§ **Exercise aim**: Copy the part of the material that opens with the line containing "The width and height of the screenshot is (1598, 704)." and closes with the line containing "I will point(17,320).", reproducing those lines verbatim.

§ **Task material**:
------------------------------------------------

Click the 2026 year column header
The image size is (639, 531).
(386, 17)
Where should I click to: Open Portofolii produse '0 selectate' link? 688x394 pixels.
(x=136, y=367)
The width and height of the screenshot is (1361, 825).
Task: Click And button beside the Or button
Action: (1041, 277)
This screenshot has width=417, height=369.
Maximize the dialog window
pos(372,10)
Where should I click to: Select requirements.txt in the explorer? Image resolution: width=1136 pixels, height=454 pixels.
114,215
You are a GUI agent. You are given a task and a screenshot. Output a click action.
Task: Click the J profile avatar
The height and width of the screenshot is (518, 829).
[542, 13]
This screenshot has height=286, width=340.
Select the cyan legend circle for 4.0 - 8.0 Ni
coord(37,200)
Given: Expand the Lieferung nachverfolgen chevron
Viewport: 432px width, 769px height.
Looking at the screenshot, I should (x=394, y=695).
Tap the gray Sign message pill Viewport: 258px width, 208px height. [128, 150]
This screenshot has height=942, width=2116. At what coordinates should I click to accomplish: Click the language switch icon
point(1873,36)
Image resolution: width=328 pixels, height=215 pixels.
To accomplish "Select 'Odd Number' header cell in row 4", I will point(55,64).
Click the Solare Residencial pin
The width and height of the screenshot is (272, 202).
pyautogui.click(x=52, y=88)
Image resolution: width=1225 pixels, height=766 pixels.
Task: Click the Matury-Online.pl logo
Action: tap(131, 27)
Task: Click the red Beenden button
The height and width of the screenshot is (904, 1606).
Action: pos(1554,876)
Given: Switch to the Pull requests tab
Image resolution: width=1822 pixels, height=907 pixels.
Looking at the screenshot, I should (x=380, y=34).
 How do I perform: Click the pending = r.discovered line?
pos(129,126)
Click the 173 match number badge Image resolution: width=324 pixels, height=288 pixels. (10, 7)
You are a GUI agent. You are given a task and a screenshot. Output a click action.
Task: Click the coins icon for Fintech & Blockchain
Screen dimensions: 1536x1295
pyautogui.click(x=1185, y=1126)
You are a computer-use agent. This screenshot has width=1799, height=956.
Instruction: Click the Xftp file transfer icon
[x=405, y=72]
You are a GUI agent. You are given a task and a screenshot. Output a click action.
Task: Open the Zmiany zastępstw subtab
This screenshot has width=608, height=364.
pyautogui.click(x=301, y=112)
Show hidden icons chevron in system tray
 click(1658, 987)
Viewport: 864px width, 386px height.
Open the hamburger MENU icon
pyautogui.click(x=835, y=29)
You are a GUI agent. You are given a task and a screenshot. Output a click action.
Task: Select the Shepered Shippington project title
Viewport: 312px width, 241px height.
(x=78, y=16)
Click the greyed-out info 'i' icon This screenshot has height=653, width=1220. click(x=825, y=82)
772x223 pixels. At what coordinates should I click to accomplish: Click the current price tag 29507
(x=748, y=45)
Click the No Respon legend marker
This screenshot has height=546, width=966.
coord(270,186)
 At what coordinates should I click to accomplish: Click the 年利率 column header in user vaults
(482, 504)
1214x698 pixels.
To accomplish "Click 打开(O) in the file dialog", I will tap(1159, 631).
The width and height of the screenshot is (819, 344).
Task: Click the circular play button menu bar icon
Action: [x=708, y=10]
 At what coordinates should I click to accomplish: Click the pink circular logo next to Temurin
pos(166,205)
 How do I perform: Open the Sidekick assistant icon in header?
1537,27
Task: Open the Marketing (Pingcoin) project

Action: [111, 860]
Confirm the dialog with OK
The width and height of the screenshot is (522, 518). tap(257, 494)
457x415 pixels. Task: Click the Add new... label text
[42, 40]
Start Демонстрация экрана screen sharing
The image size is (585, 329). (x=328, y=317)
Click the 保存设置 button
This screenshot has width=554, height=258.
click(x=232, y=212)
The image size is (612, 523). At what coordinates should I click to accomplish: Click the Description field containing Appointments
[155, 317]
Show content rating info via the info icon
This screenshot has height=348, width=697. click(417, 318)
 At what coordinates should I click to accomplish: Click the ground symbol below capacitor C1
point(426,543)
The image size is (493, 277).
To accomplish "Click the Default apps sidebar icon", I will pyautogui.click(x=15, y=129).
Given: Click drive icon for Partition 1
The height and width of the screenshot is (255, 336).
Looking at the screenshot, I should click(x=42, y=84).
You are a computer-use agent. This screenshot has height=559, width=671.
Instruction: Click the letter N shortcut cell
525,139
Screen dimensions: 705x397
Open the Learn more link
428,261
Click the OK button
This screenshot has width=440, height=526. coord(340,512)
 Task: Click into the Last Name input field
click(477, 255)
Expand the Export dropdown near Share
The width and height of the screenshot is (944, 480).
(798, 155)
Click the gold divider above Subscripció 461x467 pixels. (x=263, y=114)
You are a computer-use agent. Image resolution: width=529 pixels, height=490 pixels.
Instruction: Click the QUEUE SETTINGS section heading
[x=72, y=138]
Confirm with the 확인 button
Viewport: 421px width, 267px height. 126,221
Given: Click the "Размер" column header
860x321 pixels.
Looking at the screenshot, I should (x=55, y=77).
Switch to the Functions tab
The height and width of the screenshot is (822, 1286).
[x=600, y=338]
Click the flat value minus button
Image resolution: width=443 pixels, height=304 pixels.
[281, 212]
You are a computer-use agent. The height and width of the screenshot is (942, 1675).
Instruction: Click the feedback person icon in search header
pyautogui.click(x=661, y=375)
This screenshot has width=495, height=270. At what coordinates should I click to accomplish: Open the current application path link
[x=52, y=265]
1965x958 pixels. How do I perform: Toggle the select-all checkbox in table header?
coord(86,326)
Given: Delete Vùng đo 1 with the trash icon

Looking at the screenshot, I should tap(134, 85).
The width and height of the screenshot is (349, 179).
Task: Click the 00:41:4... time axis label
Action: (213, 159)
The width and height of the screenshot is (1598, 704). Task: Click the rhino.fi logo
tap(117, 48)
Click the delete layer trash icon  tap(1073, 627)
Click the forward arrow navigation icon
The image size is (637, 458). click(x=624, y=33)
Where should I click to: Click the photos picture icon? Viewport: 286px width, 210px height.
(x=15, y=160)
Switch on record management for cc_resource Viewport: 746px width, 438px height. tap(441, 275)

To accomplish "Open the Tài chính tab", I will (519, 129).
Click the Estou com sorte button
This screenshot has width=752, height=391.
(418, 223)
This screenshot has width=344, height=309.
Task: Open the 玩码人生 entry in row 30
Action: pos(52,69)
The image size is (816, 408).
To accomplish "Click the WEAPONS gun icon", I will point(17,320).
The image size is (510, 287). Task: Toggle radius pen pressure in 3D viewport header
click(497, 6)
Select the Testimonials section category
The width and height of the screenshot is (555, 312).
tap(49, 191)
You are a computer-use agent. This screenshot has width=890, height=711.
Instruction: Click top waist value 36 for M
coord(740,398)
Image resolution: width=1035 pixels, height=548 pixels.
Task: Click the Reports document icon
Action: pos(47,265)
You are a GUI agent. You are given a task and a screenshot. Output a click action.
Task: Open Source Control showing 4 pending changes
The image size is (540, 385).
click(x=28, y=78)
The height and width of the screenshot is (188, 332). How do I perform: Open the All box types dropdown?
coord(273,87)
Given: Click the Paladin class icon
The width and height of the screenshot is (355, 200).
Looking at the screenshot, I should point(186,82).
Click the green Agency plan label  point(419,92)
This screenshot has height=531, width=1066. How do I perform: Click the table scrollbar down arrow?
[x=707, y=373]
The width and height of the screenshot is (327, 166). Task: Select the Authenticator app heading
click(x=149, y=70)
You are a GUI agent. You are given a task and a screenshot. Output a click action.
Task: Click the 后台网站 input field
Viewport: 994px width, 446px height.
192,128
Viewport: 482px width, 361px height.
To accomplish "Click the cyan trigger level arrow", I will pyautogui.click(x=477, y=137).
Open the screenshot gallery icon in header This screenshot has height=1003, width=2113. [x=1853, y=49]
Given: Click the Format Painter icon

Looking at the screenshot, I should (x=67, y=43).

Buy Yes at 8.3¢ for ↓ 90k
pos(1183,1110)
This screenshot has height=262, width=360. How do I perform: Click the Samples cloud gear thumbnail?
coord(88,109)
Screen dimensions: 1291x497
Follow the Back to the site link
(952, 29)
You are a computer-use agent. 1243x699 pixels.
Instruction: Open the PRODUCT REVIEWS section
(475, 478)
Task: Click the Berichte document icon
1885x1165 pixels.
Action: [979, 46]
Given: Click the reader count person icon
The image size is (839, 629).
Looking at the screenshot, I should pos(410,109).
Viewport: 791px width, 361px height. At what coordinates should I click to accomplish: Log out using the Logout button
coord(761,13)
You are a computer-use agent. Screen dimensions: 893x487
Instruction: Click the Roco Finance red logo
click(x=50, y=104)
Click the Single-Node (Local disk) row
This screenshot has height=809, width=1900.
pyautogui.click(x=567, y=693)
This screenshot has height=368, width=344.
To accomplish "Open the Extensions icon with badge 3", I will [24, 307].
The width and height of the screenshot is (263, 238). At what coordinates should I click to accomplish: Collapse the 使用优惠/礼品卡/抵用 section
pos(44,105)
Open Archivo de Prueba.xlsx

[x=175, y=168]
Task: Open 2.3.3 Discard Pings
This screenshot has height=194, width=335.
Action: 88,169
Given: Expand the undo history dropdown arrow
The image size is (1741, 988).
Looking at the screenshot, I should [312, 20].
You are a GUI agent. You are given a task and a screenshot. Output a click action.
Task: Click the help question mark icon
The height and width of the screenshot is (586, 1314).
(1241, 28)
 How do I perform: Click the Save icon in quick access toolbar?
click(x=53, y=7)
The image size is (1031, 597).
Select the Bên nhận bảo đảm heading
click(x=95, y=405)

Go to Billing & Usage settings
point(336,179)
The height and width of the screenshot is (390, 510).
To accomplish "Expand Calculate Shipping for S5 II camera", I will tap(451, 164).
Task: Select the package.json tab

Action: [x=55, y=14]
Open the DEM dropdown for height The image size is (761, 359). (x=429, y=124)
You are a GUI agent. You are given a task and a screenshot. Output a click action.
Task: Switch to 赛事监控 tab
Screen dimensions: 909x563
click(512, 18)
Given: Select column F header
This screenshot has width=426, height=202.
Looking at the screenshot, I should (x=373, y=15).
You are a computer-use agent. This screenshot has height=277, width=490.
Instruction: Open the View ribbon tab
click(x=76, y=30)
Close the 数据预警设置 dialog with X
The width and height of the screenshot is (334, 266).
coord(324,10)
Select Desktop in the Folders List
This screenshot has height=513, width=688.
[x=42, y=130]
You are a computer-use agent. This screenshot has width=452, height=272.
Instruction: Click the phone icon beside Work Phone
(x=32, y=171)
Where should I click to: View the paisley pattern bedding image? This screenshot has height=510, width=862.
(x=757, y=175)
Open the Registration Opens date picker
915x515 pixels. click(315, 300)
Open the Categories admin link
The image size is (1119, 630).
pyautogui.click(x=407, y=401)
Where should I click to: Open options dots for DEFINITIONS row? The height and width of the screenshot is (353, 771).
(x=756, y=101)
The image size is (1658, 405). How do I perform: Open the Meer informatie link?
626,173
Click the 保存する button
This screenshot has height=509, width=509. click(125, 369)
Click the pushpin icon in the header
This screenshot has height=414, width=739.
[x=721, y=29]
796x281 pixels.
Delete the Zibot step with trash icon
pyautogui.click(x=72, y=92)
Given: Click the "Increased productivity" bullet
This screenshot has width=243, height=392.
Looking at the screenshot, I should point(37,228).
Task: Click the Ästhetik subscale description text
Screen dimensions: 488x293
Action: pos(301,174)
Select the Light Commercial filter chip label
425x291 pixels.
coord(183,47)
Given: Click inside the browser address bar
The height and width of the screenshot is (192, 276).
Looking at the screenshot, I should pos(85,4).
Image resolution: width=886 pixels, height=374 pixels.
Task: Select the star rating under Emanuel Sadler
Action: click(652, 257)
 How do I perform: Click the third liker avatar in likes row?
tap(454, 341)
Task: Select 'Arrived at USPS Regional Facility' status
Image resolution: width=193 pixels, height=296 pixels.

------------------------------------------------

§ **Exercise response**:
The width and height of the screenshot is (1598, 704). Task: Click the rhino.fi logo
tap(117, 48)
Click the delete layer trash icon  tap(1073, 627)
Click the forward arrow navigation icon
The image size is (637, 458). click(x=624, y=33)
Where should I click to: Click the photos picture icon? Viewport: 286px width, 210px height.
(x=15, y=160)
Switch on record management for cc_resource Viewport: 746px width, 438px height. tap(441, 275)

To accomplish "Open the Tài chính tab", I will (519, 129).
Click the Estou com sorte button
This screenshot has width=752, height=391.
(418, 223)
This screenshot has width=344, height=309.
Task: Open the 玩码人生 entry in row 30
Action: pos(52,69)
The image size is (816, 408).
To accomplish "Click the WEAPONS gun icon", I will point(17,320).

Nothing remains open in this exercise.